Posted: 01/15/12 02:15, Edited: 01/17/12 10:54
by Dave Mindeman
I suspect that we will be subjected to yet another attack on the Minnesota Constitution next November....an attack on your right to vote.
David Strom, former head of the Taxpayer's League and the MN Free Market Institute, thinks that Voter ID is a no-brainer....
Call me cynical, but I don’t for a moment take seriously the arguments against requiring a photo identification to vote. Nor do I believe that most opponents of photo ID take them seriously either.

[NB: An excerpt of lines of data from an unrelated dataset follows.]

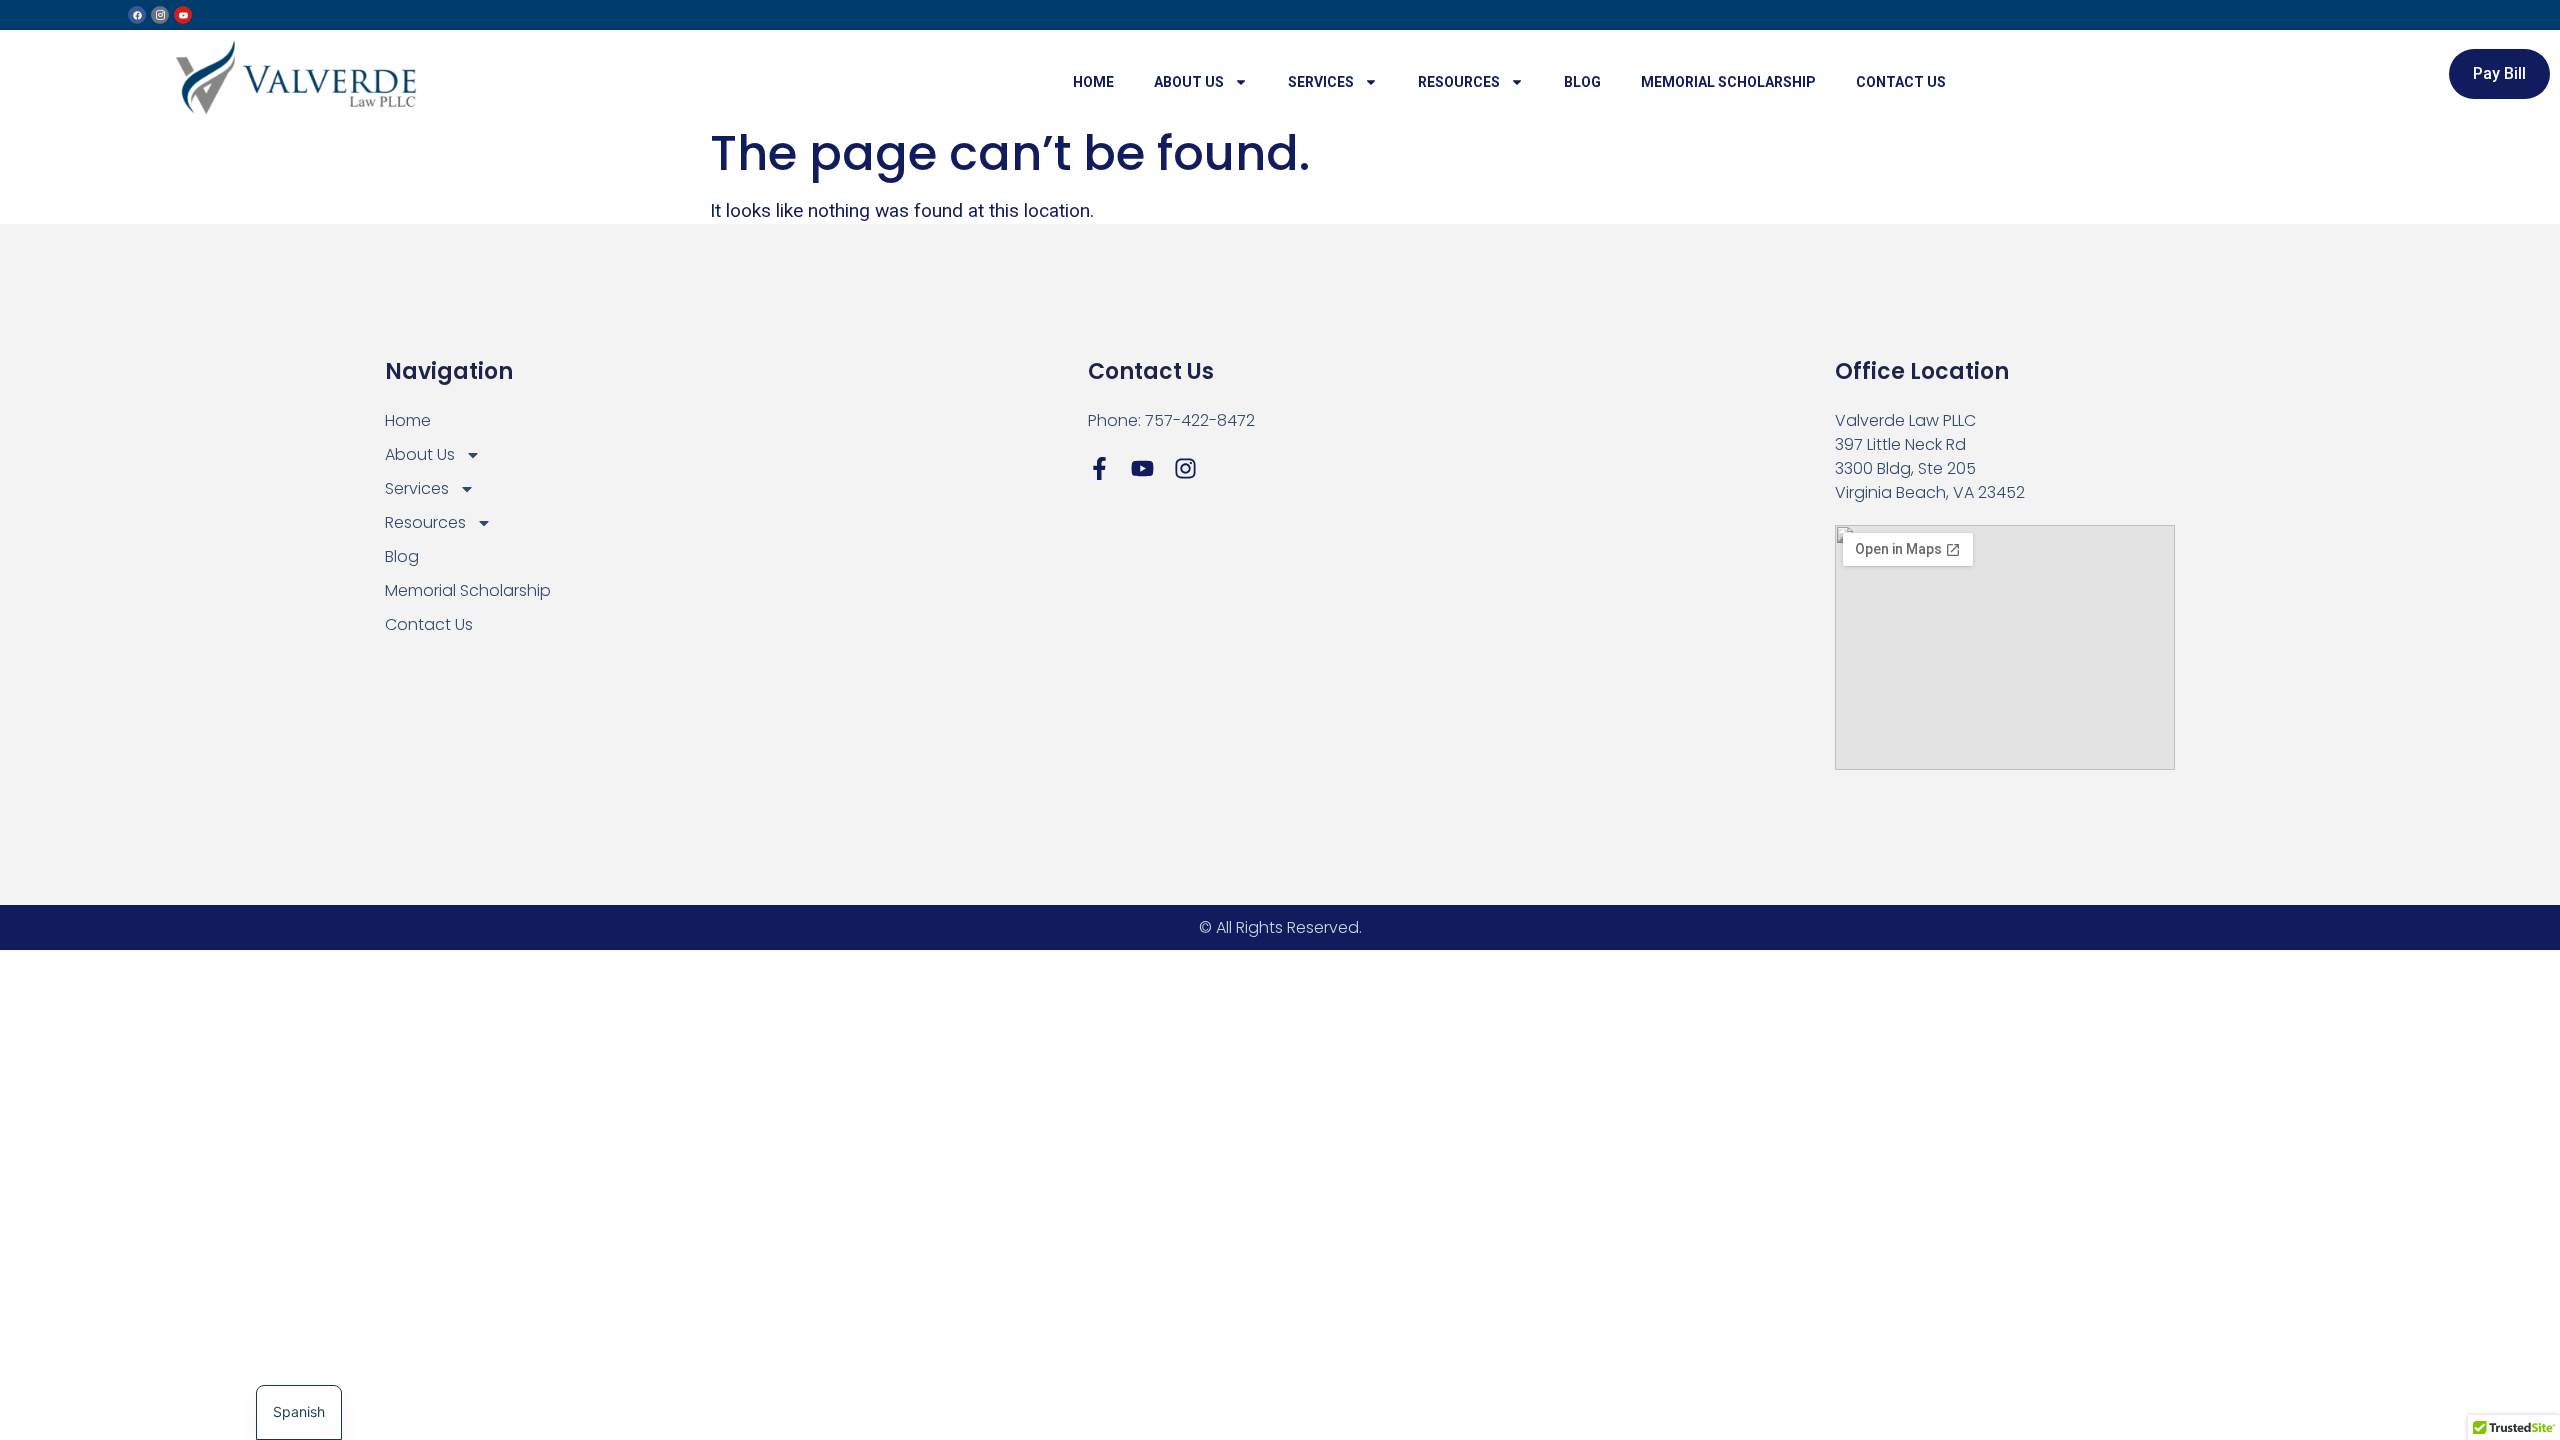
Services (1321, 82)
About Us (1189, 82)
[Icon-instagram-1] (160, 15)
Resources (1459, 82)
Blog (1582, 82)
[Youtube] (183, 15)
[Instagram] (1185, 468)
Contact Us (1901, 82)
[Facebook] (137, 15)
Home (1093, 82)
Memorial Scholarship (1728, 82)
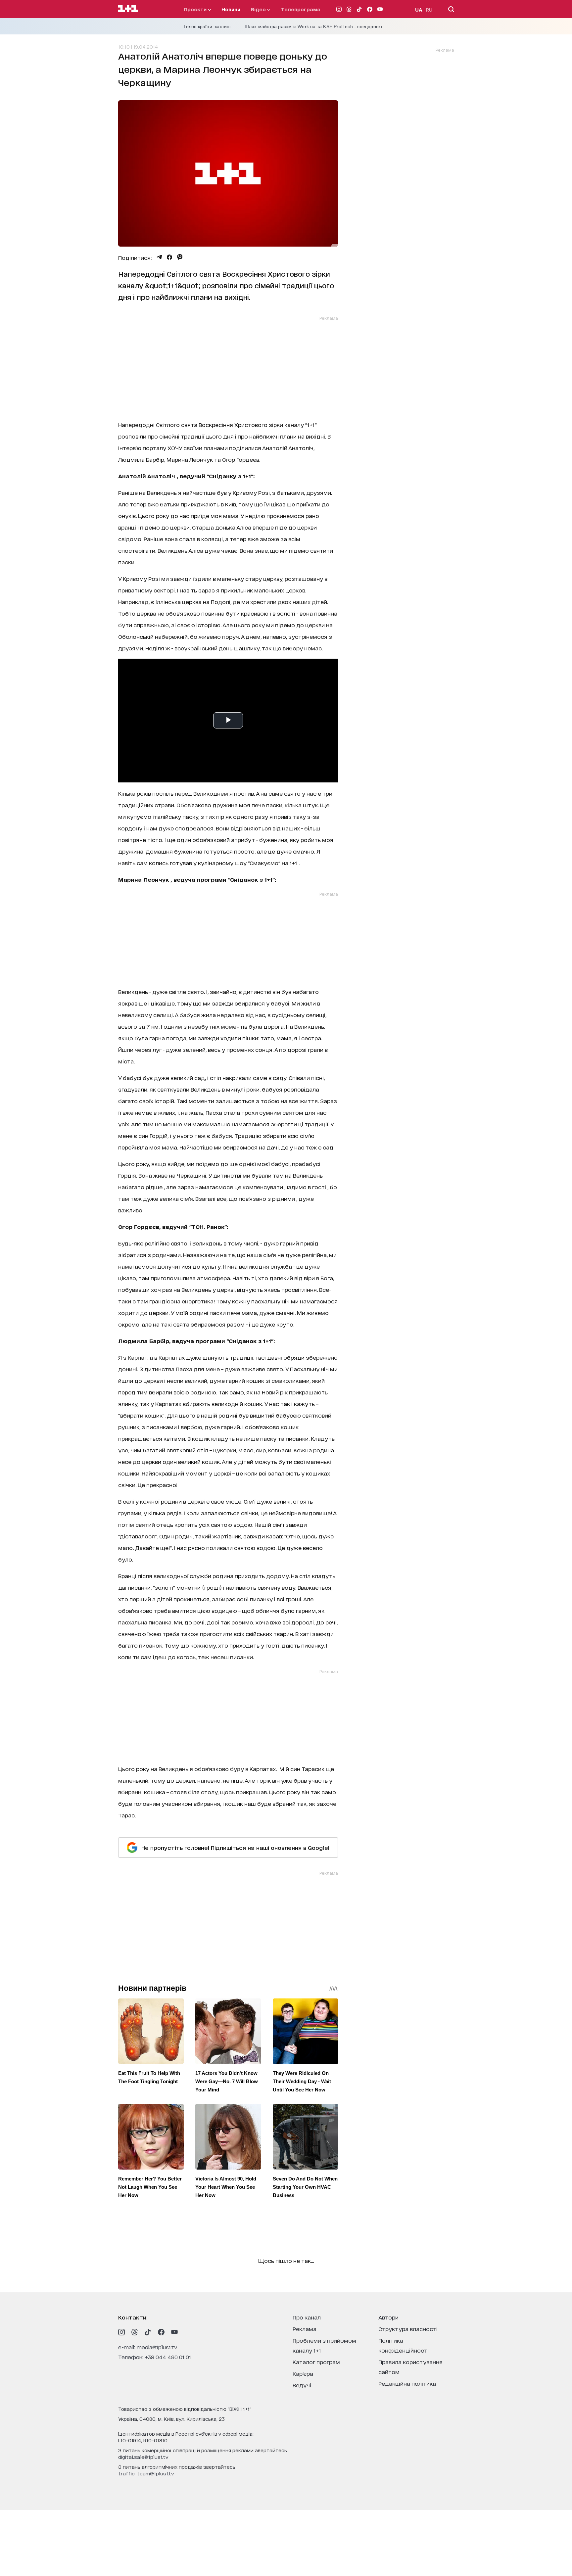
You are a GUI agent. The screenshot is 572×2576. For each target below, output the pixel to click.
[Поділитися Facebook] (169, 257)
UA (418, 9)
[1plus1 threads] (134, 2332)
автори (388, 2317)
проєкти (196, 9)
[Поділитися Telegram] (159, 257)
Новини (230, 9)
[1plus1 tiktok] (148, 2332)
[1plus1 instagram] (121, 2332)
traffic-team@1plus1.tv (146, 2473)
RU (429, 9)
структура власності (408, 2328)
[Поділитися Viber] (180, 257)
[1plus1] (128, 9)
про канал (307, 2317)
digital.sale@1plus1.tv (143, 2456)
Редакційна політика (407, 2383)
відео (259, 9)
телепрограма (300, 9)
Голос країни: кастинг (207, 26)
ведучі (302, 2385)
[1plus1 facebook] (161, 2332)
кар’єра (303, 2373)
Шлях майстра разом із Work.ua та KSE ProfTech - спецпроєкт (314, 26)
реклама (304, 2328)
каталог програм (316, 2362)
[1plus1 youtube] (174, 2332)
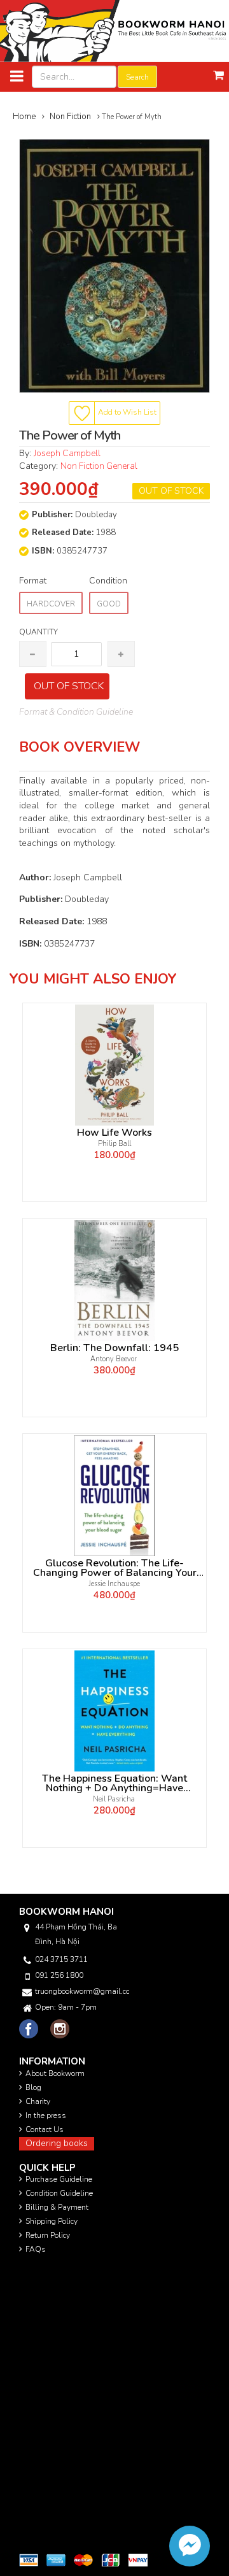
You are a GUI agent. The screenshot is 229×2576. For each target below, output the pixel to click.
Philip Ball (114, 1143)
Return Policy (47, 2235)
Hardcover (51, 604)
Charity (37, 2101)
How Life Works (114, 1133)
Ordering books (56, 2143)
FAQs (35, 2249)
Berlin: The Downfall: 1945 (114, 1348)
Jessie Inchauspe (114, 1584)
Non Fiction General (98, 466)
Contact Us (44, 2129)
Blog (33, 2087)
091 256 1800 (59, 1975)
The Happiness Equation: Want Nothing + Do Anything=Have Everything (114, 1783)
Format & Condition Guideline (76, 712)
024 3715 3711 (61, 1959)
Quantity (38, 632)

OK- you're cynical. You're also way off base. Strom makes his argument in favor of voter ID this way:
Consider the simple fact that it is illegal to get a job in the United States without a government-issued photo ID. Not to mention a Social Security card. In other words, without an ID it is impossible to provide oneself with food, housing, or any of the other necessities of life legally.
What Strom seems to be missing is that the attempt to do something illegal via documentation is not stopped by a photo ID requirement. Anyone who wants to get a job as a non-citizen can get fake documents. Even E-Verify has been found to be flawed. And as we know all too well, getting a fake Social Security number is a cottage industry in this country.
If somebody really wanted to go to all that trouble to vote illegally in an election, photo ID wouldn't be any kind of deterrent.
And in addtion, Mr. Strom apparently dismisses a very relevant point. What is the return on such a fraud? While Voter ID proponents point to the Franken-Coleman election as their prime example, who can predict an election margin of a handful of votes? Who can possibly know that this will be the end result?
To change the outcome of an election via fraudulent votes, there would have to a massive conspiracy to involve thousands of illegal voters....or people voting a multitude of times without detection.
To actually throw an election would require much more planning than we have ever seen in election fraud. Quite frankly, it would be much easier to tamper with computer data and switch numbers around electronically than have people fraudulently vote at the polls. Number tampering would be much easier and more of a certainty in getting the outcome you want.
And exactly how would a Voter ID requirement stop a hacker?
Voter ID is not going to stop serious voter fraud, but it absolutely can be a problem for legal, legitimate voters.
We already know of the difficulties this can produce for students, the elderly, the sick, and the poor. Anecdotal evidence in other states that have voter ID laws have shown elderly voters who have voted since the 1940s, 50's, or 60's are suddenly blocked from one of their most basic rights.
This undo burden for a simple democratic act must never disgrace our Minnesota Constitution. We may think that we are acting in good faith to protect the integrity of the vote, but we would be wrong. It has little value in stopping any real fraud but it has a much greater capability of suppressing legitimate votes.
Mr. Strom makes a big deal about making purchases with ID or needing ID to make a legal transaction. But those acts give us something in return. They have a personal pupose....we get something.
We don't get much reward for voting. Maybe a little red sticker that we slap on our lapel. Or a sense of satisfaction in doing our public duty.
But if we establish obstacles that can make it more difficult to vote, we reduce the liklihood that people on the margins will even bother. Mr. Strom may consider himself cynical but it pales in the realization of how cynical the American voter has generally become.
That is why voting the privilege, must not become voting the bother. Minnesota is a leader in making the right to vote the simplest of tasks.
We want everyone, everywhere to exercise that right.
Voter ID is not a necessary requirement and most certainly is not something that should muddy up the Constitutional document that guarantees that right.